- Born: January 23, 1970 (age 56) Jingdezhen, Jiangxi, China
- Education: Communication University of China
- Occupations: Broadcast journalist Anchor
- Years active: 1991–2013
- Known for: TV Anchor on CCTV-4 Placed under investigation in 2013

= Ye Yingchun =

Chinese news anchor and journalist (born 1970)

Ye Yingchun (叶迎春 (Yè Yíngchūn); born January 23, 1970) is a Chinese news anchor and journalist for China's state-run broadcaster China Central Television. She is known for hosting various programs on CCTV-4, the official Chinese-language channel targeting overseas viewers. In August 2014, Hong Kong–based Phoenix Television reported that Ye had been detained for investigation in connection with the Zhou Yongkang case.

==Career==
Ye Yingchun was born in Jingdezhen, Jiangxi province in 1970. She attended the Beijing Broadcasting Institute (now Communications University of China). In 1991, she became a TV host on the local television station in Jingdezhen. In 1993 she became an anchor on the Jiangxi provincial version of Xinwen Lianbo. In 1994 she was admitted to graduate school at the Department of Journalism of the Beijing Broadcasting Institute. She then joined CCTV, initially as the anchor of the program Military Report (軍事報導).
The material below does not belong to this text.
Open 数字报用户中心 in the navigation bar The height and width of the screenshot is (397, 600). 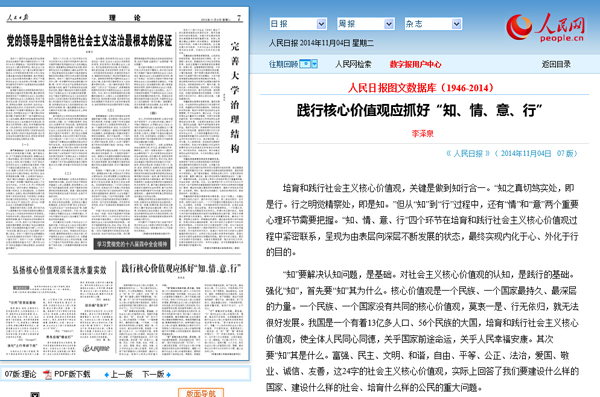coord(415,64)
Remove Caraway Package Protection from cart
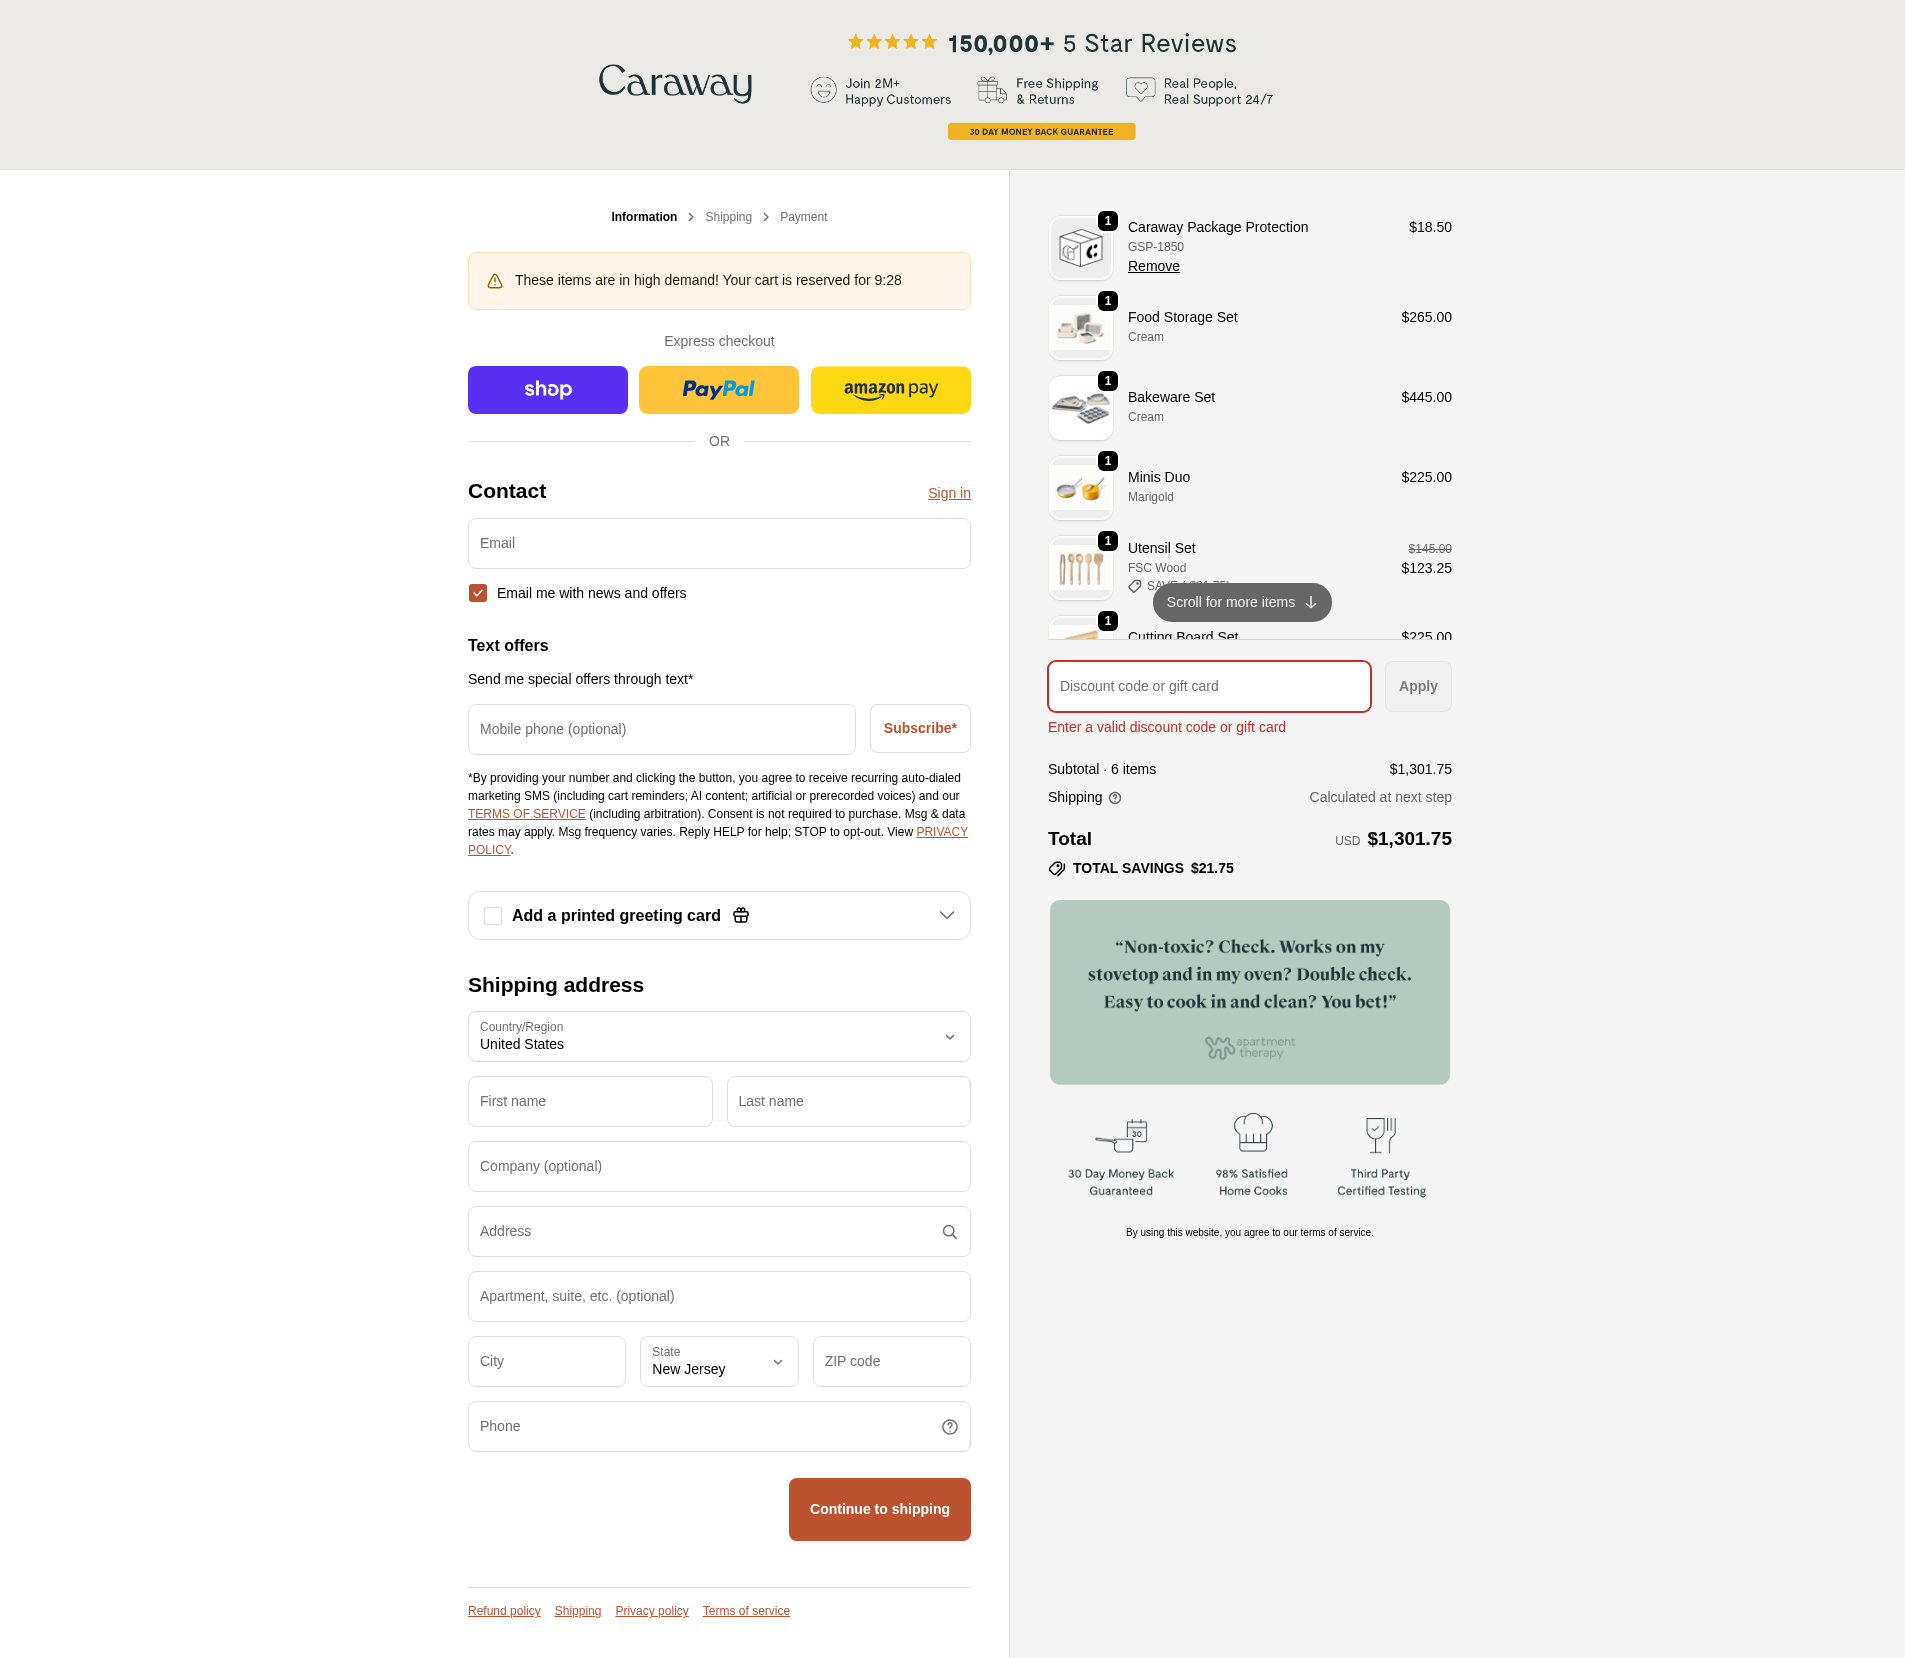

She also took part in the CCTV broadcasts for the return of Hong Kong and Macau to Chinese sovereignty, Y2K, September 11, the completion of the Three Gorges Dam, the war in Iraq, the 16th Party Congress, the fight against SARS, and the 2008 Sichuan earthquake.

Ye has won numerous awards, including the Golden Microphone , for her television work because of her colloquial and accessible presentation style and tone. She also was a member of China Youth Federation, China Social Work Association, and was a Vice Chairman of Jiangxi Youth Federation.

Ye's last social media feed was recorded in September 2013. Chinese-language media reported that Ye rendezvoused with former Chinese domestic security chief Zhou Yongkang in Beijing in November 2013, only two days before the latter was detained for a corruption investigation.